**Information provided:**
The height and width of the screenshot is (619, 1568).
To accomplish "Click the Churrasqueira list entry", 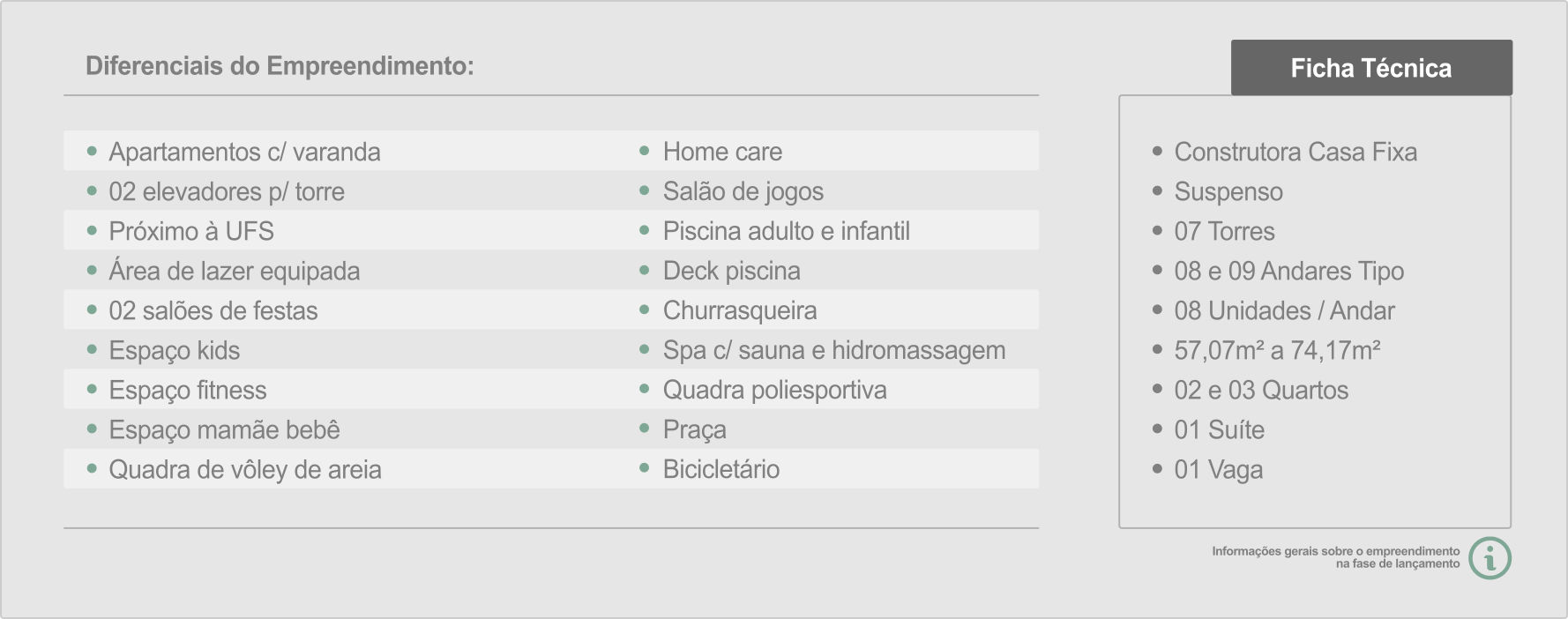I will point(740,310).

...

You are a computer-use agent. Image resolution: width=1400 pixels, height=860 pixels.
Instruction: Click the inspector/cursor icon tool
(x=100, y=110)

**What the task asks:**
Check each line of the data for "height". Copy the lines where it turns up.

**Exercise answer:**
The height and width of the screenshot is (619, 1568).
You are a computer-use agent. Image resolution: width=1400 pixels, height=860 pixels.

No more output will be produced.